88-91. Job searches his heart—has he in fact done something wrong, or even something right in the wrong spirit? No, he is unable to accuse himself honestly. With one further plea that God will “remember” him and speak with him, “The words of Job are ended” (89). He will not accuse God of unrighteousness or curse him, but neither will he condemn himself. At last, God declares himself from what me may presume is the perfect calm within the chaos of a deafening whirlwind, telling Job, “Gird up now thy loins like a man; for I will demand of thee, and answer thou me” (89.38). What follows is more a series of clarifying questions than a full conversation. All of the questions God poses declare and demonstrate his own sublimity. It is from such language that William Blake probably borrowed when he wrote in The Marriage of Heaven and Hell, “When thou seest an Eagle, thou seest a portion of Genius; lift up thy head!” Like Krishna in The Bhagavad-Gita, the God of the Hebrews deigns to “put on his terrors” for a time. He made Leviathan (on whose subsequent career see Revelations) and Behemoth, and he is behind the tremendous power of all natural processes on earth and all celestial forces in heaven. This “Unmoved Mover,” as Christian theologians (following Aristotle’s older terminology) will call him, seems annoyed with Job, who “darkeneth counsel by words without knowledge” (89.38).

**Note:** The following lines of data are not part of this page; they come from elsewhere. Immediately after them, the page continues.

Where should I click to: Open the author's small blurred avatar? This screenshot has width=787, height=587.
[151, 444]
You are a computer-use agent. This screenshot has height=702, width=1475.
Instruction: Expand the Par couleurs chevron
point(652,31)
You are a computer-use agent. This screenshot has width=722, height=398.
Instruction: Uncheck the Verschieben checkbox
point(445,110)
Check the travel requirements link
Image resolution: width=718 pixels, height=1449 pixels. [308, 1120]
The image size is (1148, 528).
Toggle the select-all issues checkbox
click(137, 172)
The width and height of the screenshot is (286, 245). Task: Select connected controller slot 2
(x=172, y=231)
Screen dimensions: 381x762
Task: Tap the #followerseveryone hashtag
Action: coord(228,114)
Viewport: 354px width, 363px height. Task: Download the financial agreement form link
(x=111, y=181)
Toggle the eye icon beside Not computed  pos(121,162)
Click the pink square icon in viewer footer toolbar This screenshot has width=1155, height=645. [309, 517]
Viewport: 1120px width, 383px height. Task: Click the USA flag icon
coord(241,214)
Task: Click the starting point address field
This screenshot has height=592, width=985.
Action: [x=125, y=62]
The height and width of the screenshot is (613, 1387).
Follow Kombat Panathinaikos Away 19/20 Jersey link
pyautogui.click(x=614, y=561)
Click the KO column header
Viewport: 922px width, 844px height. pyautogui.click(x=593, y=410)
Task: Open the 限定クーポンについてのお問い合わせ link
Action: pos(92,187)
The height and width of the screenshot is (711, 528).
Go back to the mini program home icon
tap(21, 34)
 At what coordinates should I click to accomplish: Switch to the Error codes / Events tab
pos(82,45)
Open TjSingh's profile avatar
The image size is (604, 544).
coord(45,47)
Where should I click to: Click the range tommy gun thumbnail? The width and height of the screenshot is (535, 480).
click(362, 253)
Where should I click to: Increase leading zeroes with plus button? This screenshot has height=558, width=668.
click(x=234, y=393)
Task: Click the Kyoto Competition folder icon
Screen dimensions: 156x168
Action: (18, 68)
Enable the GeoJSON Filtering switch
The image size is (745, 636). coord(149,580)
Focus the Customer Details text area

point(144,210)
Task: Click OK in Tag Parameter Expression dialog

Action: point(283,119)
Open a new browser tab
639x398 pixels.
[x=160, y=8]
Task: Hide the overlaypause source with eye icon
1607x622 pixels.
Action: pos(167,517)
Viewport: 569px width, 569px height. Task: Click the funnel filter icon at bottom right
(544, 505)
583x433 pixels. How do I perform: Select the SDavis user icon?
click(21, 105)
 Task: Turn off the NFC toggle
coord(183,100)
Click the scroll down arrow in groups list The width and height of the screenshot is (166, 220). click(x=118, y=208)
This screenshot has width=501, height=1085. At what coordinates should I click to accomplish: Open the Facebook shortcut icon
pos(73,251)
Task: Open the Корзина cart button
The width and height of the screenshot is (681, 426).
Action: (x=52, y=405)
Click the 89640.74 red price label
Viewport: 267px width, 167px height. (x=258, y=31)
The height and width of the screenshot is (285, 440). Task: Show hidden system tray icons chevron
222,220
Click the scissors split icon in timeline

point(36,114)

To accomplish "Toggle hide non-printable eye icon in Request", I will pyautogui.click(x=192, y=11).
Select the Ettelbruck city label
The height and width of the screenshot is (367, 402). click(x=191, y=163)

92-93. Job’s best response is to say, “Therefore have I uttered that I understood not; things too wonderful for me, which I knew not.” He has seen God, at least to some penultimate degree, and the vision leads him to declare, “I abhor myself, and repent in dust and ashes” (92.42). Divine and human understanding are not commensurate: apparently, that is what dialog with God teaches us. But “that” turns out to be enough: Job prays for his misguided friends, and God decides to reward him and restore him to great wealth and status. Job’s soul-searching and then his conversation with God have demonstrated a necessary spiritual process: the man may not have been able to understand God fully, but nobody can do that anyhow. He has at least refrained from presuming or cursing, and his questions are not hypocritical or timid, but honest. It seems that God appreciates Job’s honest questioning. Ultimately, the text seems to identify a need for mystery and wonder, and for prayer, as the essence of religiosity. The system of reward and punishment one can find elsewhere in the Hebrew Scriptures (Deuteronomy, for example) seems less important than these things. On the whole, Job promotes the principle of a divine order than transcends anything possible to conceive in human terms, not the principle of a divine order that somehow corresponds with human ways of understanding order. The great value of the first-mentioned principle, of course, is that it draws humanity out of itself, and sets it on a course towards greater spiritual effort and understanding; it preaches self-transcendence, and perhaps even something like what in Eastern philosophy (Hinduism and Buddhism in particular) we might call “creative self-annihilation.” There is some difference to be noted, in that Job’s offering up of his old self restores him to an even more rooted sense of personhood, so to speak. With regard to the Eastern texts it might be more correct to suppose that the annihilation of self is meant to rid us permanently of such notions as “personhood” altogether.